Nathan Yau, the founder of the website FlowingData, has been creating and discussing data visualization projects since 2007. Browsing through the site reveals no single theme; instead, there is a mix of traditional data analysis, compelling visualizations and commentary on popular visualizations published around the web. Yau’s own projects cover a wide field, from labor to race to parenting.
Yau’s series on mortality and causes of death was a winner for the best graphic design and visualization by Co.Design’s Innovation by Design Award. Two of his visualizations were also featured in the Best American Infographics 2016. Storybench sat down with Yau to chat about his inspiration and tools for projects, why he thinks everyone should understand data, and why visualization is the best way to do so.
What was the inspiration behind launching FlowingData?
I needed online hosting for a class project in grad school and it came with a free domain name.
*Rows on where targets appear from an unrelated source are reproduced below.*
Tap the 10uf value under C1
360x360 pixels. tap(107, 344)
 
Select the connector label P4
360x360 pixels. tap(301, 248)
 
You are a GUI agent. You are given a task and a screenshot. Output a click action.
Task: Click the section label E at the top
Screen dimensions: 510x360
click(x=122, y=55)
It was for a class called “Data Flows,” and after some poking around for name availability, I landed on FlowingData.
I was at UCLA and ended up having to study remotely in Buffalo, New York, so with the hosting and domain already in hand, I started a blog to catalog things I liked and to share with my classmates in California. I gave a talk last year on how things sort of came together.
How do you come up with ideas and what does your research look like for each idea/project?
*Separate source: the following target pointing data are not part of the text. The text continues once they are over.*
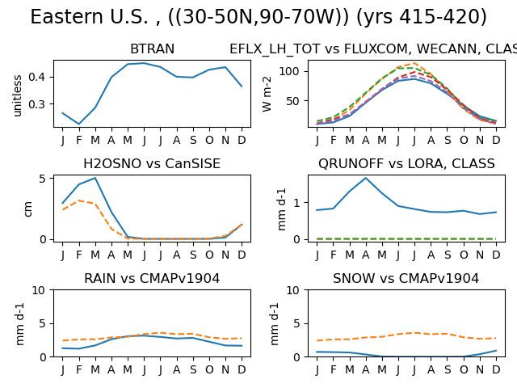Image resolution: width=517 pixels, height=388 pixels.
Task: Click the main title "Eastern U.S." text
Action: (x=90, y=16)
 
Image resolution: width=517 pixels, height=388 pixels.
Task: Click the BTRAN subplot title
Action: (x=152, y=48)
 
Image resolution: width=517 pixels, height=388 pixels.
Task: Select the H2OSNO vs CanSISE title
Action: (x=152, y=163)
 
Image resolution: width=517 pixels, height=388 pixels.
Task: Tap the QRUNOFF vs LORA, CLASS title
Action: (x=406, y=163)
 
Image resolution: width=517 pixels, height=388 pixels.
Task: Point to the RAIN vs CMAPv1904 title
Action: (x=152, y=278)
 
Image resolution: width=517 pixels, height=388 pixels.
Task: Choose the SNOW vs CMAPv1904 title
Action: (x=406, y=278)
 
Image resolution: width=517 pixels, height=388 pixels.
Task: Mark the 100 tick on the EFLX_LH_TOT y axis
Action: (x=289, y=71)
More about this also in the talk above. But it comes from everyday questions that I happen to try to answer with data. I think we all have everyday curiosities and they just kind of pass or we do a quick web search. I just gravitate towards data, and because FlowingData is my full-time job, I’m always thinking about how I’ll present the results.
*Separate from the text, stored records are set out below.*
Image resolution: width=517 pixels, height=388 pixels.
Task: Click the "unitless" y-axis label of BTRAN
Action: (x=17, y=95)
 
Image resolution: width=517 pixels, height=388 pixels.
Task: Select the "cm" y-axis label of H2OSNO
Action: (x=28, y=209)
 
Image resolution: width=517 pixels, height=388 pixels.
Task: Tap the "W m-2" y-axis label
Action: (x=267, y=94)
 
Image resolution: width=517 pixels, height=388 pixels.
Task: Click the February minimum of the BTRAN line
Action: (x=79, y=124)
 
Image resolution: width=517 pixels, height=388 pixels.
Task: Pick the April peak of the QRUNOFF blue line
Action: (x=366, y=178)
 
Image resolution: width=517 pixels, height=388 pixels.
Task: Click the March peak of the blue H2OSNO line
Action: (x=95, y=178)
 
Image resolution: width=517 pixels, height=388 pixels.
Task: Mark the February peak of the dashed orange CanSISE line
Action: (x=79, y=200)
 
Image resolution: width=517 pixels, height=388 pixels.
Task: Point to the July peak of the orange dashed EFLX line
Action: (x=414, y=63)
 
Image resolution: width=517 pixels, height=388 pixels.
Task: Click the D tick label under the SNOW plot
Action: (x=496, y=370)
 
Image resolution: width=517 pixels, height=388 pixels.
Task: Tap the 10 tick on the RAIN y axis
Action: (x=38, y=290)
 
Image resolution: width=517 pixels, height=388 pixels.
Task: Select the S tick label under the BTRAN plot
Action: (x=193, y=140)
That almost always means visualization. It’s the best way to communicate data to a general audience. Although I tend to pretend I’m communicating to one of my friends I’ve known since childhood. Probably why FlowingData tends to be more informal.
Variations in salaries across occupations based on data from the Bureau of Labor Statistics. Credit: FlowingData.
Research-wise, I think I go back to my grad school days of analysis and reports. I go in with a question and that always leads to other questions. That points me towards different paths.
I used to spend a lot of time with a dataset before I published anything, but it got harder when I had kids. So I tend to do everything piecewise. I kind of treat FlowingData like a personal journal, but I make charts instead of write entries.
Do you mind sharing how you make money off of FlowingData?
It’s a patron system. Most of FlowingData is free to access and readers can support the site if they want/can with membership. Members get additional access to additional resources like tutorials and courses. I started memberships in 2012, and I’ve been fortunate that readers have helped me keep FlowingData going full-time.
How much time does a project usually take from start to finish?
Oh it’s all over the place. I stop once I answer my initial question. But again, it’s kind of piecewise these days and I skip around a lot. If I get stuck, I might put a project on hold, try something else, then come back to the stuck project later.
Did you learn R and D3.js on your own?
I learned R in college during my first non-intro stat class. I was an EECS major at Cal at the time, before I switched my focus to Stat, so the concepts weren’t completely foreign. D3.js came much later, but yeah, I learned it on my own (and my code probably shows it).
You have published nearly 300 projects. Which one is your favorite and why?
https://flowingdata.com/2015/12/15/a-day-in-the-life-of-americans/ – Time use again. Before I got this visual metaphor working, I had been trying to figure out how I could show individuals and still show general patterns. At the time, this wasn’t that straightforward to do.
http://projects.flowingdata.com/atlas/ – So much government data.
https://flowingdata.com/2014/01/16/famous-movie-quotes-as-charts/ – So dumb but was fun to make. I like how charts can be used outside their intended purpose.
How does your PhD come in handy while doing these projects?
Data is so fuzzy. So I’m always thinking about uncertainty and what the means and medians actually represent.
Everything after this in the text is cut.